_Goal_.
In the passage on trigger severity, what must you do to get a warning alert when a disk is over 90 percent full and a critical alert when it is 100 percent full?

_Given passage_.
________________________
Severity is little more than a simple label that you attach to a trigger. The web frontend will display different severity values with different colors, and you will be able to create different actions based on them, but they have no further meaning or function in the system. This means that the severity of a trigger will not change over time based on how long that trigger has been in a PROBLEM state, nor can you assign a different severity to different thresholds in the same trigger. If you really need a warning alert when a disk is over 90 percent full and a critical alert when it's 100 percent full, you will need to create two different triggers with two different thresholds and severities. This may not be the best course of action though, as it could lead to warnings that are ignored and not acted upon, critical warnings that will fire up when it's already too late and you have already lost service availability, just a redundant configuration with redundant messages and more possibilities of mistakes, or an increased signal-to-noise ratio.

A better approach would be to clearly assess the actual severity of the potential for the disk to fill up and create just one trigger with a sensible threshold and, possibly, an escalating action if you fear that the warning could get lost among the others.

Choosing between absolute values and percentages

If you look at many native agent items, you'll see that a lot of them can express measurements either as absolute values or as percentages. It often makes sense to do this while creating one's own custom items as both representations can be quite useful in and of themselves. When it comes to creating triggers on them, though, the two can differ quite a lot, especially if you have the task of keeping track of available disk space.

Filesystem sizes and disk usage patterns vary quite a lot between different servers, installations, application implementations, and user engagements. While a free space of 5 percent of a hypothetical disk A could be small enough that it would make sense to trigger a warning and act upon it, the same 5 percent could mean a lot more space for a large disk array, enough for you to not really need to act immediately but plan a possible expansion without any urgency. This may lead you to think that percentages are not really useful in these cases and even that you can't really put disk-space-related triggers in templates as it would be better to evaluate every single case and build triggers that are tailor-made for every particular disk with its particular usage pattern. While this can certainly be a sensible course of action for particularly sensible and critical filesystems, it can quickly become too much work in a large environment where you may need to monitor hundreds of different filesystems.
________________________
_Stored rows_.
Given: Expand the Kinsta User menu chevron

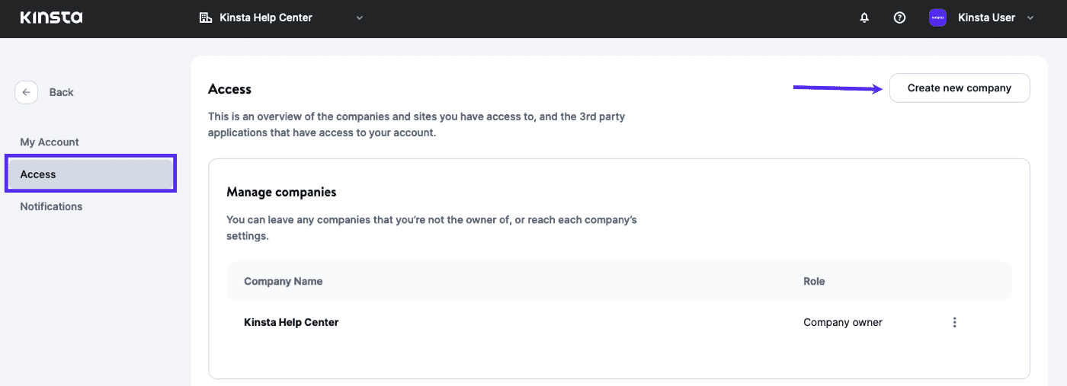Looking at the screenshot, I should tap(1030, 18).
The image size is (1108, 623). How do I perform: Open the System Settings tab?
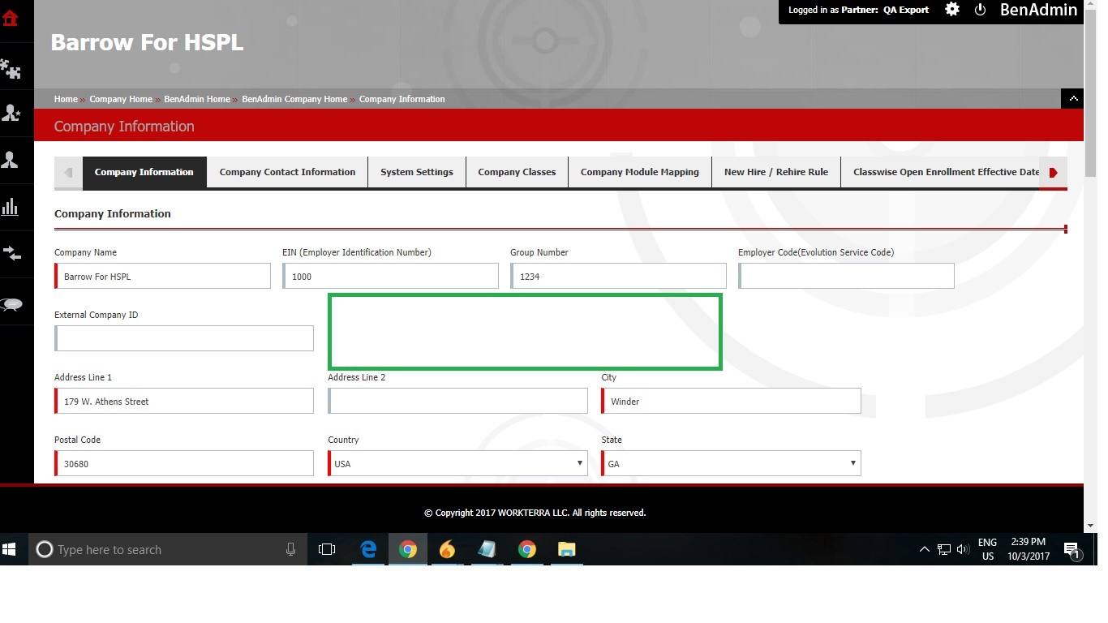417,172
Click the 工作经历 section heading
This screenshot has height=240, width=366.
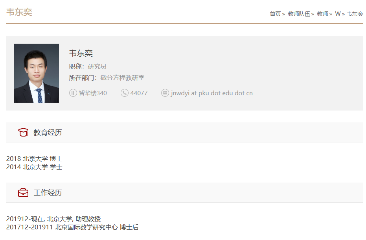(48, 193)
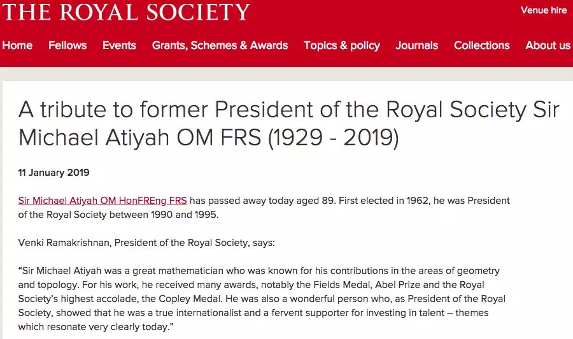Click The Royal Society logo
Screen dimensions: 573x339
pyautogui.click(x=126, y=11)
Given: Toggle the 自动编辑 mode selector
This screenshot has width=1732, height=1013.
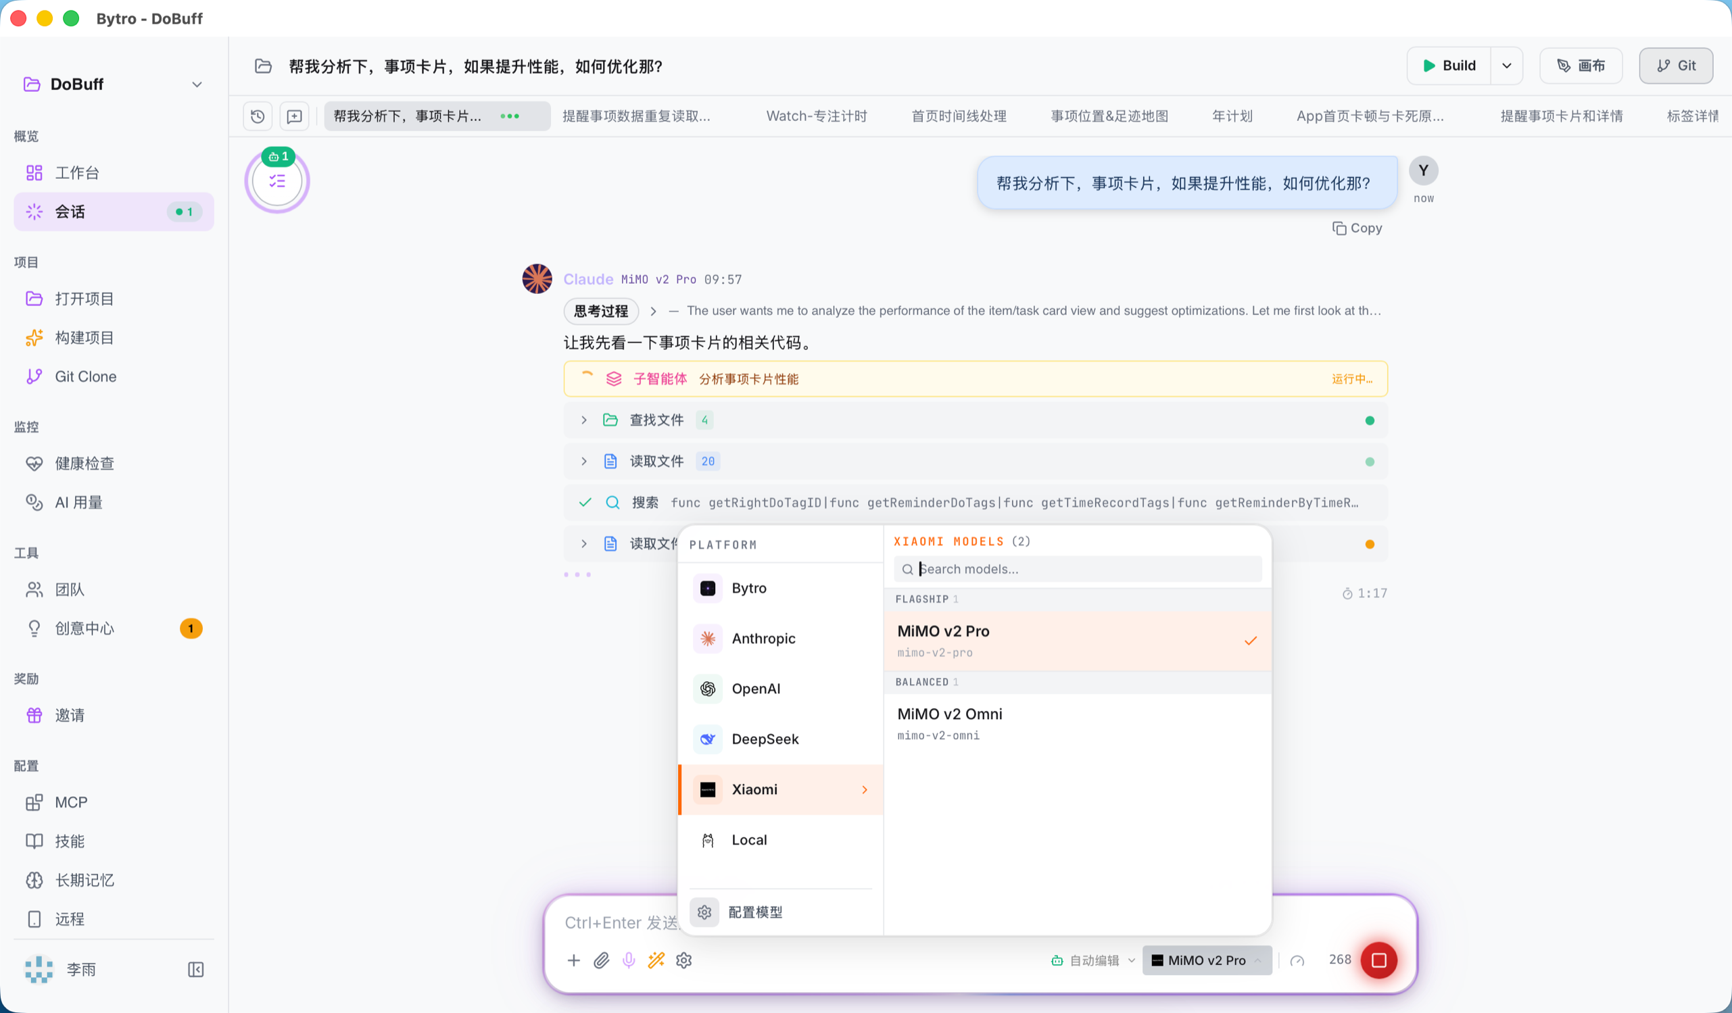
________________________
_Complete answer_.
Create two different triggers with two different thresholds and severities.